> TEXT BLOCK:
# Diverge fit = sitting "in" the bike..



## Mosovich (Feb 3, 2004)

So does anyone else feel like when riding the Diverge they are sitting "in" the bike vs. on the bike. I've got a Giant Revolt and a Specialized Diverge (need to sell one) On the Revolt, I feel "on top" of the bike, with the Diverge, I feel like I'm "in" the bike. Maybe it's the low BB, but feels weird. I like them both, but obviously can't keep both.. Any help will be appreciated..


----------



## c-wal (Oct 16, 2005)

With mountain bikes I prefer the sitting in the bike so maybe that translates to gravel. Low BB is always a win offroad too; at least in northern California.

Sent from my SM-N950U using Tapatalk


----------



## kiwisimon (Oct 30, 2002)

> DATA PROVIDED:
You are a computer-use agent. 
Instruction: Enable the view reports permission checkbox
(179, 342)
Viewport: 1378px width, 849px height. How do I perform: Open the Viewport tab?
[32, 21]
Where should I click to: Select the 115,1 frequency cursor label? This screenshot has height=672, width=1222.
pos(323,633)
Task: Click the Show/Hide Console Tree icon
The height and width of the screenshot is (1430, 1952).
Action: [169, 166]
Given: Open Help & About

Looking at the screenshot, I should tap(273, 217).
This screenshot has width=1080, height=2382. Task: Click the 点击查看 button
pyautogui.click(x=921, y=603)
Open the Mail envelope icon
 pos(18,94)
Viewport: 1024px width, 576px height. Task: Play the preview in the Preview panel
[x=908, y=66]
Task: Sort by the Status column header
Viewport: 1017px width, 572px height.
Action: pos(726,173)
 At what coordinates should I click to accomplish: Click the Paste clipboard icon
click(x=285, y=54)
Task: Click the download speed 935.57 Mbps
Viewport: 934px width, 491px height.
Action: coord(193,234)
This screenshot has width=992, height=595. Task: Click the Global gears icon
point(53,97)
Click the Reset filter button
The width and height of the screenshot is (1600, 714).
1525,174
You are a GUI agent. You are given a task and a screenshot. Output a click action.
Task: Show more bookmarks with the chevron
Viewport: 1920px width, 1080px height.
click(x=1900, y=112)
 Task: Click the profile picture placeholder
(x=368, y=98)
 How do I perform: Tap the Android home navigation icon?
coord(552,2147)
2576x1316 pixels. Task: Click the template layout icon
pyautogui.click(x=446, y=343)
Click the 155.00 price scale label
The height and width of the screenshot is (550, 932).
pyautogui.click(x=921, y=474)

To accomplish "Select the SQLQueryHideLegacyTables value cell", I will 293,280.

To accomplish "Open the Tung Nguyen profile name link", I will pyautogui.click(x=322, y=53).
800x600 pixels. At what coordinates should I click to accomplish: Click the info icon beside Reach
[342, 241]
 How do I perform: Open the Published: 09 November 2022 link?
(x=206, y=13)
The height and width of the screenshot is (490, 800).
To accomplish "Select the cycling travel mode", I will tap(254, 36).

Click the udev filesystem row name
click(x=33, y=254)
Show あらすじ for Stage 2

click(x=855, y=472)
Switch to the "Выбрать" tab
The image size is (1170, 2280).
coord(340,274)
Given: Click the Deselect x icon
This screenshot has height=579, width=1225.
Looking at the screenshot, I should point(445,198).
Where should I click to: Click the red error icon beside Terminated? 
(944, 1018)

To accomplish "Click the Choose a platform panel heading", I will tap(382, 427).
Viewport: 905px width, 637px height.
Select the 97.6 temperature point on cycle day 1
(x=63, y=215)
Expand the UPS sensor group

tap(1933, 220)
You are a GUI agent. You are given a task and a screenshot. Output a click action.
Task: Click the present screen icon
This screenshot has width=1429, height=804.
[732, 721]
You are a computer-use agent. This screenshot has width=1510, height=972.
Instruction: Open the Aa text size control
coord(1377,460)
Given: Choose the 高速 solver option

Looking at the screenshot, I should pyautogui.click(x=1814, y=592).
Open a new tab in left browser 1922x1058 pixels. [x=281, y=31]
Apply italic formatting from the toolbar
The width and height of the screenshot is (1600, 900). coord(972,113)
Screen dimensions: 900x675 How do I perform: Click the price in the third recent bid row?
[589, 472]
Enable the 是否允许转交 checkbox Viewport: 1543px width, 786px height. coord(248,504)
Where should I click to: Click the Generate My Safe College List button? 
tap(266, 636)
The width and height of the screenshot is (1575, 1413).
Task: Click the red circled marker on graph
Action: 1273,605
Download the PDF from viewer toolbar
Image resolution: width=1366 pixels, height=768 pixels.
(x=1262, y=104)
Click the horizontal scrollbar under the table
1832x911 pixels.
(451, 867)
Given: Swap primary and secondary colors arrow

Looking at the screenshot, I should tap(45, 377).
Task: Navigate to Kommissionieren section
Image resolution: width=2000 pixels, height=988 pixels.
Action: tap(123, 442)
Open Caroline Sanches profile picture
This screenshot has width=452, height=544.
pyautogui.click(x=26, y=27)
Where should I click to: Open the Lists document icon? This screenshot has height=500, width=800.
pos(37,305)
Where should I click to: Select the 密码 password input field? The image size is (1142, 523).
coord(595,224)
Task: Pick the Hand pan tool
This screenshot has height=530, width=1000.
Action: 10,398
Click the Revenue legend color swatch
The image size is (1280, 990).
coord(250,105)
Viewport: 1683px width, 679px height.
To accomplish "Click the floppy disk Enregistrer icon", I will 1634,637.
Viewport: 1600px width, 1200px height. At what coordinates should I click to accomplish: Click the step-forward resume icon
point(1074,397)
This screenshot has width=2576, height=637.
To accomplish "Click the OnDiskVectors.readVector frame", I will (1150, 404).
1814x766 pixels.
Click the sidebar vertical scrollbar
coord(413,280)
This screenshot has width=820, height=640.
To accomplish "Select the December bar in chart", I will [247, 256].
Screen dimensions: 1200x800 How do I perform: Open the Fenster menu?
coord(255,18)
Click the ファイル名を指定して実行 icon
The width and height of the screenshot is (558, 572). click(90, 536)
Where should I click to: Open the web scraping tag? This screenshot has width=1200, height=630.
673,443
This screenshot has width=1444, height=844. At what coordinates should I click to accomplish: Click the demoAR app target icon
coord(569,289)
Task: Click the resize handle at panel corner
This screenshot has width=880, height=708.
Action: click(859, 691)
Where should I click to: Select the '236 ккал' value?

> TO-DO LIST:
A – Please recast the entries from the line containing "Task: Click the resize handle at panel corner" through the end of the entries as a Markdown table with the columns Row and Line, leaving out blank lines.
B – Continue the forum thread about Diverge fit from where it stops.

> EXPECTED RESULTS:
A –
| Row | Line |
|---|---|
| 1 | Task: Click the resize handle at panel corner |
| 2 | This screenshot has width=880, height=708. |
| 3 | Action: click(859, 691) |
| 4 | Where should I click to: Select the '236 ккал' value? |

B –
Yes the Diverge with a roadish BB and a tall head tube does feel sat in. I like it as that is what I ordered my own handmade bike to feel like. In is, for me, a better bumpier ride option that is less tiring over long rides.


----------



## bluewaterpro (Aug 22, 2014)

Old thread..new reply

Diverge has lower position and shorter headtube than Revolt. 

See https://99spokes.com/compare?bikes=...,specialized-diverge-sport-2020;*z.56cm|w.700

Since Diverge sits lower, I would think it's better for singletrack and technical. The Revolt is more upright better on hard pack and tarmac. 

I'm thinking about trying both. Leaning towards Revolt.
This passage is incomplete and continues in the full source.